Gaming Commission launches “regulatory review” of Wynn
Follows Wall Street Journal report on alleged sexual misconduct
THE MASSACHUSETTS GAMING COMMISSION said on Friday that its investigations and enforcement bureau will launch a “regulatory review” of allegations of sexual misconduct against Steve Wynn, whose company Wynn Enterprises is building a $2.4 billion casino and hotel complex in Everett.
The allegations surfaced on Friday in a story in the Wall Street Journal, which reported that Wynn sexualized the workplace and pressured workers to perform sex acts on him. In one instance, according to the story, Wynn paid a manicurist $7.5 million to settle charges that he had sex with her against her will in 2005.
Wynn issued a statement to the Journal in which he said “the idea that I ever assaulted any woman is preposterous.” He also alleged that “the instigation of these accusations is the continued work of my ex-wife Elaine Wynn, with whom I am involved in a terrible and nasty lawsuit in which she is seeking a revised divorce settlement.”All licensees of the Massachusetts Gaming Commission must pass lengthy background reviews and be deemed “suitable” to receive a gaming license. Suitability, under the state’s gaming law, has many facets, including “integrity, honesty, good character, and reputation.”

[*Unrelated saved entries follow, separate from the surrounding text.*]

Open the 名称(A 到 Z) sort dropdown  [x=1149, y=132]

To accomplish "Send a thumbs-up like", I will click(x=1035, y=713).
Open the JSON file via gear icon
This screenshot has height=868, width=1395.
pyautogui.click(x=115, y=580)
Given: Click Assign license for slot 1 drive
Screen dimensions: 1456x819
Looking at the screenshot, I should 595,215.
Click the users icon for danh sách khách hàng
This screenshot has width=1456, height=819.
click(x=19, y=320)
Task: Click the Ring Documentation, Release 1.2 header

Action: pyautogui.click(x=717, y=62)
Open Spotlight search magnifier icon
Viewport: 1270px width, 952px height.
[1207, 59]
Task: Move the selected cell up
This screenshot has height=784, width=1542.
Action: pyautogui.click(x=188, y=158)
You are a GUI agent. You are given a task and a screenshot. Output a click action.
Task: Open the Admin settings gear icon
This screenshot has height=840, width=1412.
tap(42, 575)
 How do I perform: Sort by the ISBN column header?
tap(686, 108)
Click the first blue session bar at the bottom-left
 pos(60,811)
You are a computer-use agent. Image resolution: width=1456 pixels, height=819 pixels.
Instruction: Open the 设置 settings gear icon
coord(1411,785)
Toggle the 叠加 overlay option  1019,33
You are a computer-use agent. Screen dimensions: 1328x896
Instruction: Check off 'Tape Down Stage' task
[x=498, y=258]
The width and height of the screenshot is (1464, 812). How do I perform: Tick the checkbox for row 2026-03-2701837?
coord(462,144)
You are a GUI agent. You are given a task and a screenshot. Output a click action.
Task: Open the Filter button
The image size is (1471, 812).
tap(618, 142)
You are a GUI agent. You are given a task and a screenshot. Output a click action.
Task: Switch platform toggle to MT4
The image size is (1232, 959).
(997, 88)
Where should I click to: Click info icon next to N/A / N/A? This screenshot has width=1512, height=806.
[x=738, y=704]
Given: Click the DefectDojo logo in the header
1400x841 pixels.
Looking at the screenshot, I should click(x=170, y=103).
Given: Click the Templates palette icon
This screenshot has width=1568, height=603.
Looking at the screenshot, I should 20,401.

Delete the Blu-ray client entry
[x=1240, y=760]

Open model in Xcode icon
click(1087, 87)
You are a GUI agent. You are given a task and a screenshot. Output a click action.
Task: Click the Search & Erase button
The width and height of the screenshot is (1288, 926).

In a statement, the Gaming Commission said it “is now aware of and is taking very seriously the troubling allegations detailed in the Wall Street Journal article. The suitability and integrity of our gaming licensees is of the utmost importance, and ensuring that suitability is an active and ongoing process. Consequently, the MGC’s investigations and enforcement bureau will conduct a regulatory review of this matter to determine the appropriate next steps.”